Procès à l'Ouest contre électorat de l'Est
Il lui fallait nécessairement de quoi secouer l'opinion, et là le piège s'est refermé plutôt sur lui. Car l'événement dans les événements de Bukavu, c'est l'attentat dont il s'est dit l'objet.
Revoyons les images en circulation sur le Net. Deux sont mises en exergue. La première montre Kamerhe en tipoy. La second un certain Thierry - tout en sang - du fait de lui a offert son corps le pour protéger.
Est-on sûr - sauf naïveté criante - qu'un tireur avisé aurait attendu que Vital Kamerhe s'écroule avec son tipoy avant de l'abattre ? N'est-ce pas que c'est sur son tipoy qu'il faisait la cible indiquée ?
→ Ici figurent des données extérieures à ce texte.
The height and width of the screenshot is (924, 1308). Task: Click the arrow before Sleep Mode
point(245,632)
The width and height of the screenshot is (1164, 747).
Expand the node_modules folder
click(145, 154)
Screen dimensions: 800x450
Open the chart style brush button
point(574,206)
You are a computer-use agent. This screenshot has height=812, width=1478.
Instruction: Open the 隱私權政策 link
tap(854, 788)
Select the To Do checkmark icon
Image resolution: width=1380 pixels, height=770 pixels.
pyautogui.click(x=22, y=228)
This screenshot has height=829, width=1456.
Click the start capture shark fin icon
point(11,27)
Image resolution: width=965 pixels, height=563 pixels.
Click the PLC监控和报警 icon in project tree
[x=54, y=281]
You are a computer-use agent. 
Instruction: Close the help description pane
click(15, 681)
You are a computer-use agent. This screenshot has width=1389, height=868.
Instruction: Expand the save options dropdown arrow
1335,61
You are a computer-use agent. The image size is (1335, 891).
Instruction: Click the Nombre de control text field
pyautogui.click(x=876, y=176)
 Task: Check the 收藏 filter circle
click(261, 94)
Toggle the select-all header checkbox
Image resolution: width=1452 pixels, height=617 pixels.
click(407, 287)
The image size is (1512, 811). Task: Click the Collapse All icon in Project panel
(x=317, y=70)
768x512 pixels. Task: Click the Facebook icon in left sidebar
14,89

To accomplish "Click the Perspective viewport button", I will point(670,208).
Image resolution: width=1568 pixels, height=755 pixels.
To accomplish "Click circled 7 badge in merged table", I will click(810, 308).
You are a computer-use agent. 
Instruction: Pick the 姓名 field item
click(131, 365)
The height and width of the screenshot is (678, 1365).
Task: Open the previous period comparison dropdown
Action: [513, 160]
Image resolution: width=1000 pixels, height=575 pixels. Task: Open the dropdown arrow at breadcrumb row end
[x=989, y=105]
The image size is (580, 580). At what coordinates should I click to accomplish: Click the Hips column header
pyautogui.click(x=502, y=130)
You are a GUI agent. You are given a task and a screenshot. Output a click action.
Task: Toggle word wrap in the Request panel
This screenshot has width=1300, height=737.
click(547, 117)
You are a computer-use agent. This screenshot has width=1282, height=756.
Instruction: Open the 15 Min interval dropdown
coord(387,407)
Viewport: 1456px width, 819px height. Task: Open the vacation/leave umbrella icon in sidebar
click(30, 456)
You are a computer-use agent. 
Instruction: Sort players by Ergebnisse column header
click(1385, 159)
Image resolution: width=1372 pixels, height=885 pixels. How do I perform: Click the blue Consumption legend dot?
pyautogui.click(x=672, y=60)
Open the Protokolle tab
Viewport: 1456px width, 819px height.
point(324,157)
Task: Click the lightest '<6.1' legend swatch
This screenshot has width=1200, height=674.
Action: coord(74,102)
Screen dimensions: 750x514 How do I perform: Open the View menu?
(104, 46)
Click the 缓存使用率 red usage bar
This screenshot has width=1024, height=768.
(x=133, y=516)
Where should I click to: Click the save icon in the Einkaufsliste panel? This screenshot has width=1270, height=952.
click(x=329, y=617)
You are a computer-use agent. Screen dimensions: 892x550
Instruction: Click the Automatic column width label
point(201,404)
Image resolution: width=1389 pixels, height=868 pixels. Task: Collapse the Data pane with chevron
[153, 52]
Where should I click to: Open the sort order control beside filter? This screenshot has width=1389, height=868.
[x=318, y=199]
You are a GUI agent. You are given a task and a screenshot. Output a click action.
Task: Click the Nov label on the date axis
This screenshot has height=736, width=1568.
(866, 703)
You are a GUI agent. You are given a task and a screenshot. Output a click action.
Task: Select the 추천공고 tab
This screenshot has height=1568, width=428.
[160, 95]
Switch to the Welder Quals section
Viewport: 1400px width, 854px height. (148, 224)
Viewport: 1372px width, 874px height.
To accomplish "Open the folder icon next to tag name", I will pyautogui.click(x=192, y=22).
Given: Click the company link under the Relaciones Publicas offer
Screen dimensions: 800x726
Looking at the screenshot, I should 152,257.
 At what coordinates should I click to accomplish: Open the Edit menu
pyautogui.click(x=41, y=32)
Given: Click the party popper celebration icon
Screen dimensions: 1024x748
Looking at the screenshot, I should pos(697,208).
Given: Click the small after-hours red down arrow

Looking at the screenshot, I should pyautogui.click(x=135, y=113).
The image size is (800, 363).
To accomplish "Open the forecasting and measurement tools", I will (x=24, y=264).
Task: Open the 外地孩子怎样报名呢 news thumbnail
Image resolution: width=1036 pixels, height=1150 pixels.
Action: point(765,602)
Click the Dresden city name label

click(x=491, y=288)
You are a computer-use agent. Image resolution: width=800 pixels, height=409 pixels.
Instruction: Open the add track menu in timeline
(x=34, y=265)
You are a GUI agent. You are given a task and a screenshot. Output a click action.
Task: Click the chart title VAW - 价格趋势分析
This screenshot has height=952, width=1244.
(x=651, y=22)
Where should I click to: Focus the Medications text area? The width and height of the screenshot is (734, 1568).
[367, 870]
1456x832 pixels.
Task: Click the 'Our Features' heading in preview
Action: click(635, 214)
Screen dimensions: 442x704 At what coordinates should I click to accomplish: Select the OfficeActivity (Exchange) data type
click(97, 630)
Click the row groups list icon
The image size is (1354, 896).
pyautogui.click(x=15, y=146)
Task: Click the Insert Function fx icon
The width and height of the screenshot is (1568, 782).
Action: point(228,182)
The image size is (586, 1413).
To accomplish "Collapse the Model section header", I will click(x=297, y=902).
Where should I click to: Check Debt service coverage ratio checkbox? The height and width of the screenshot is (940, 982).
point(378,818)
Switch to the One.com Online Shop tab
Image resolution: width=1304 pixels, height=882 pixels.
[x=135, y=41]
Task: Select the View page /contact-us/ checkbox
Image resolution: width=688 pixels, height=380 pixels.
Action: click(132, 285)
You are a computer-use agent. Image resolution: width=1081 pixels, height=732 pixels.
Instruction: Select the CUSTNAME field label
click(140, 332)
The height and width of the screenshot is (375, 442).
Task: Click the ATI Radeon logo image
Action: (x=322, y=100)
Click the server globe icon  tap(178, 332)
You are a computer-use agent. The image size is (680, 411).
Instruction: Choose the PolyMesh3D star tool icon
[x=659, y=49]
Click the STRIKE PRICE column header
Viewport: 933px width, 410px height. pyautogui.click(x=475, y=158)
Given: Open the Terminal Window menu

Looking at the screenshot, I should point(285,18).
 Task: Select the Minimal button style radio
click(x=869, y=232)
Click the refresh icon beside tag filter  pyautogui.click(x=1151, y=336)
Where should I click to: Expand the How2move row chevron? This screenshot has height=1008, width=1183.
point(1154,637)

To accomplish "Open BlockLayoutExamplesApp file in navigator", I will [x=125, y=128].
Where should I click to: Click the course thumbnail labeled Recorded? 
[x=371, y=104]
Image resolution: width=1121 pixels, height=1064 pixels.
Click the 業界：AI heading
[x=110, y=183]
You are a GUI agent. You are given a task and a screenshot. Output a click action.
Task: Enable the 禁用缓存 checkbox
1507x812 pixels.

En définitive, les indices montrent clairement que le président de l'Unc voulait des incidents à Bukavu. Son objectif premier était de régler ses vieux comptes à Marcellin Cishambo.
Mais, il sait surtout qu'au terme de sa caravane, il doit retrouver le procès de l'affaire Wivine Moleka dont il a fait suspendre le processus le 6 février 2014 en allant en cassation.
A l'évidence, il voulait jouer son procès à l'Ouest contre son électorat de l'Est.
Bukavu devrait lui servi de prétexte, et c'est fait.
Malheureusement, au moment où il se croit dans son registre favori de victimisation, l'opinion avisée réalise à ses dépens combien Vital Kamerhe la méprise au travers de l'instrumentalisation dont elle est, elle-même, la vraie et l'unique victime.
On comprend déjà pourquoi à l'Opposition radicale - habituée à faire commettre à la Communauté internationale bien des erreurs d'appréciation depuis 1990 - se substitue aujourd'hui l'Opposition républicaine.